# Atlantis Model Company Poll #2



## MEGA1 (Jul 18, 2000)

Hello everyone, this poll is based on all new toolings 1/8 Scale. No drawings on anything yet. This poll you can only vote for one selection, I removed the multiple feature. Please post any pics on the actual kit ideas they are welcomed. I will post a poll every couple of weeks. Thanks for all the input. 

http://atlantismodelcompany.blogspot.com/


----------



## The Batman (Mar 21, 2000)

There were at least THREE I wanted to vote for. Very tough to prioritize.

- GJS


----------



## MEGA1 (Jul 18, 2000)

I know I will see how this goes the poll itself does not have many options you can allow multiple selections or not.


----------



## The Batman (Mar 21, 2000)

I would like to see a classical ROBIN HOOD ( something that would not require licensing ) and yet, still be very reminicent of Errol Flynn.


























- GJS


----------



## mcdougall (Oct 28, 2007)

Cool....of course I voted for the Grim Reaper :thumbsup:









That would be a Grail kit for me:thumbsup:
Mcdee


----------



## Jimmy B (Apr 19, 2000)

Reaper all the way!!

Santa Claus....Really?


----------



## The Batman (Mar 21, 2000)

Jimmy B said:


> Reaper all the way!!
> 
> Santa Claus....Really?


 
The only way I would even be *mildly* interested in a Santa Claus model kit is if it were based on a classic Haddon Sundblom illustration. 

I know there have been those who have suggested it in the past but, really... aren't there plenty of plaster Santa figures and other ornamental Santas available each year that pretty much fill that need?

- GJS


----------



## Dr. Brad (Oct 5, 1999)

I voted for the reaper, but I so wish they'd repop Sealab.


----------



## mcdougall (Oct 28, 2007)

Hey...The Grim Reaper Stuffing Santa down a Chimney might make a good kit
Mcdee


----------



## SUNGOD (Jan 20, 2006)

There must be something up with my computer.

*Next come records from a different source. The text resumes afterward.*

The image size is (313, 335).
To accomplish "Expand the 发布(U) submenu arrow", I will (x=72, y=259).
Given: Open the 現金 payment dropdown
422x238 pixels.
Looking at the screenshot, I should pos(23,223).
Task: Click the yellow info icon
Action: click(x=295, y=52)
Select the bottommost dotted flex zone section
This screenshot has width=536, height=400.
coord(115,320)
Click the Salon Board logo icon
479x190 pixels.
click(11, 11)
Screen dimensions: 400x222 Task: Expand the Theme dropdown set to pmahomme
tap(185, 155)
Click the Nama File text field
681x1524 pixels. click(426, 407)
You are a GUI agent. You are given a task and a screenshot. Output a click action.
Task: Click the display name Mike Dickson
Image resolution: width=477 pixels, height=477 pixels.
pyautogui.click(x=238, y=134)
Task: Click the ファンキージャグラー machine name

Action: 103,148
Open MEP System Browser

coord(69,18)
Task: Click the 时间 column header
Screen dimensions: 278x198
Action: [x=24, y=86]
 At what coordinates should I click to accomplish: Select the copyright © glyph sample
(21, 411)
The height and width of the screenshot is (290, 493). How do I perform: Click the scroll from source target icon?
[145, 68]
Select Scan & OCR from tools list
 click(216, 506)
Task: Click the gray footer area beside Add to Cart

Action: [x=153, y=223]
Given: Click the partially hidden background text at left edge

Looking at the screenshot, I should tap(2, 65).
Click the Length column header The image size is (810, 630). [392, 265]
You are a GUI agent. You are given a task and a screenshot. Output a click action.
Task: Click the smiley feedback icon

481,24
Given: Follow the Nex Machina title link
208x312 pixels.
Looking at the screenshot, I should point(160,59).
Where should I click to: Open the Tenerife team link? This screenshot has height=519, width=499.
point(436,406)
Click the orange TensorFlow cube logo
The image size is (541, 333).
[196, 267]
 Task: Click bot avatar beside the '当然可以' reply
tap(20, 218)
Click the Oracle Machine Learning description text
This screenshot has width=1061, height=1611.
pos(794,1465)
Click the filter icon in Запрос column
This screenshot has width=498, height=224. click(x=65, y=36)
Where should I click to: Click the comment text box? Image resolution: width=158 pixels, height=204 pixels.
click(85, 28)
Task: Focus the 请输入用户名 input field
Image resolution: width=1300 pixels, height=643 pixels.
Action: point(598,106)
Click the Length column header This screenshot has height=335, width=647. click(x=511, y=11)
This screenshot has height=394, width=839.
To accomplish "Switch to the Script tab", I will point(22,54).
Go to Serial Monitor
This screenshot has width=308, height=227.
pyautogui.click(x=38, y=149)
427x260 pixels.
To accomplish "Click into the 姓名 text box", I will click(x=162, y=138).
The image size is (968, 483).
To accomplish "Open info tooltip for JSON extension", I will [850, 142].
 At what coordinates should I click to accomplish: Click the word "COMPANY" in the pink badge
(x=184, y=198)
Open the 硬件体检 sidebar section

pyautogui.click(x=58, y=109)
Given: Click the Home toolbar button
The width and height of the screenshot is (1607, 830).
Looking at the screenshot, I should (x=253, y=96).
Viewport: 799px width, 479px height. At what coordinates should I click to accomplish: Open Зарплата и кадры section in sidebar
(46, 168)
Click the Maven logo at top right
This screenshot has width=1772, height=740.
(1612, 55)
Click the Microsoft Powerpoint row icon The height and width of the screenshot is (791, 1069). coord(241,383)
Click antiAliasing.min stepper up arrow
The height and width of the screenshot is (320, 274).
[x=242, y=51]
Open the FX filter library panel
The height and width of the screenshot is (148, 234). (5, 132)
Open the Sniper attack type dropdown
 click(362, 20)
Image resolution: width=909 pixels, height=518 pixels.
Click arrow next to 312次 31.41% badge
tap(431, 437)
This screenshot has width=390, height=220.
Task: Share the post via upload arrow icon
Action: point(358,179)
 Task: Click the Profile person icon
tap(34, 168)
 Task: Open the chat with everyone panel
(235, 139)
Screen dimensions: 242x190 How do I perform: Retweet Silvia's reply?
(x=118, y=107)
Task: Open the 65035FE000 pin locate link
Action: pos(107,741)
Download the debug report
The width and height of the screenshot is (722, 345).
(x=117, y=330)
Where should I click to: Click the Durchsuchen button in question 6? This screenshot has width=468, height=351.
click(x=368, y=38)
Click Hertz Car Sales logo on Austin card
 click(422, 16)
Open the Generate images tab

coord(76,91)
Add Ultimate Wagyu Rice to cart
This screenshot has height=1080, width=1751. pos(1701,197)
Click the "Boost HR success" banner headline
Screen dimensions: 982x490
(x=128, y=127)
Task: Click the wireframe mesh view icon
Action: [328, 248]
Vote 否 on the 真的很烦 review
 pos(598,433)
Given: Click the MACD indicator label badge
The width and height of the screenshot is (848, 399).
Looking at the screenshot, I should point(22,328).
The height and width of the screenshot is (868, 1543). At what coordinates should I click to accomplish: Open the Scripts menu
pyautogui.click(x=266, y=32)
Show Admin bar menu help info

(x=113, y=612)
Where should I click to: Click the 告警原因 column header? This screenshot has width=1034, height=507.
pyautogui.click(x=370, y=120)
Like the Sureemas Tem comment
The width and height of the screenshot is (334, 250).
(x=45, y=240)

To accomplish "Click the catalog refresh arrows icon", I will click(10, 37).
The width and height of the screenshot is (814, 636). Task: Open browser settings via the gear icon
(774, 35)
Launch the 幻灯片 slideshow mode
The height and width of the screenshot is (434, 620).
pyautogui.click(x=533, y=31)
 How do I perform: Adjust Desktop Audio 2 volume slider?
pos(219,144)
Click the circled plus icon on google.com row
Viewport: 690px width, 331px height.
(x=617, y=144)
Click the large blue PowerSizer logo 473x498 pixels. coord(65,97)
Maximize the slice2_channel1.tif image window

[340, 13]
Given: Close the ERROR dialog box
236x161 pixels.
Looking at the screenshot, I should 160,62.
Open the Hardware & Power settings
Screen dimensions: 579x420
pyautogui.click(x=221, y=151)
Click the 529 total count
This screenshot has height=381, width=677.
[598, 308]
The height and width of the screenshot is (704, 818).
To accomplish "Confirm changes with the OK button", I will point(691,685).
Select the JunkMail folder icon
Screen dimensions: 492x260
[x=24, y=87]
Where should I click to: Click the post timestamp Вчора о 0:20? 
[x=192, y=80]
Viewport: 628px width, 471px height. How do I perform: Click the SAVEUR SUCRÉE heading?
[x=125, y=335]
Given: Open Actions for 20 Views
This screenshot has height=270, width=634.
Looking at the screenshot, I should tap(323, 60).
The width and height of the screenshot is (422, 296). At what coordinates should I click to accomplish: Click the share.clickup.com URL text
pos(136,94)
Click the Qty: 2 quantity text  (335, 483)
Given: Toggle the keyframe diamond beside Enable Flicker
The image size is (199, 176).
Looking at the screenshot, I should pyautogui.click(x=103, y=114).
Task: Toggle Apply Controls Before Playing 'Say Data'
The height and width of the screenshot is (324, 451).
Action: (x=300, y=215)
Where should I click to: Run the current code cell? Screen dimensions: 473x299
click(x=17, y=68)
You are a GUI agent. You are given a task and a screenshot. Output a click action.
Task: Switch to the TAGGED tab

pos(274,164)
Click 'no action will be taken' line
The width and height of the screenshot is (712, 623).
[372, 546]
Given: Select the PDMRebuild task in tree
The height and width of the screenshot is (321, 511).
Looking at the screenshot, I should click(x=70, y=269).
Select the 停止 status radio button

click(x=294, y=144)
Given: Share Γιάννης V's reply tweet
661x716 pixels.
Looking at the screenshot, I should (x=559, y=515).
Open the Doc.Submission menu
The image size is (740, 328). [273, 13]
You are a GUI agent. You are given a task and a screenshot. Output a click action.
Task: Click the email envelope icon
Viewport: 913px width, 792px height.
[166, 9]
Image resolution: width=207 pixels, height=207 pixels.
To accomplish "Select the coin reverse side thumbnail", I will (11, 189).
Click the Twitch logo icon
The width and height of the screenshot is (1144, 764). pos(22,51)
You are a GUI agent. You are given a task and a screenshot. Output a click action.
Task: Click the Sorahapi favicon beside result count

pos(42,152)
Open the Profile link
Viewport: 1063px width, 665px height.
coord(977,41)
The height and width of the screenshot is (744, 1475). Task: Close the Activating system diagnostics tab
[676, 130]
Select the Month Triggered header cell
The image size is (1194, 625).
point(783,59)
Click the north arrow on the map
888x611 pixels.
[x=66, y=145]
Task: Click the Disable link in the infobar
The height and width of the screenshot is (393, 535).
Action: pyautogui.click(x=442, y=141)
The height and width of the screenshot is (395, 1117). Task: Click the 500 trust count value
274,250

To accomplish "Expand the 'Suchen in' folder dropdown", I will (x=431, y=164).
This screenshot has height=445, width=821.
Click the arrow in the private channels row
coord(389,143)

I'm getting the Atlantis page but I can't see anywhere to vote in a poll.


----------



## mcdougall (Oct 28, 2007)

Does this work for you?
http://atlantismodelcompany.blogspot.com/


----------



## MEGA1 (Jul 18, 2000)

This poll is for new tools only. Sealab is great.


----------



## Dr. Brad (Oct 5, 1999)

MEGA1 said:


> This poll is for new tools only. Sealab is great.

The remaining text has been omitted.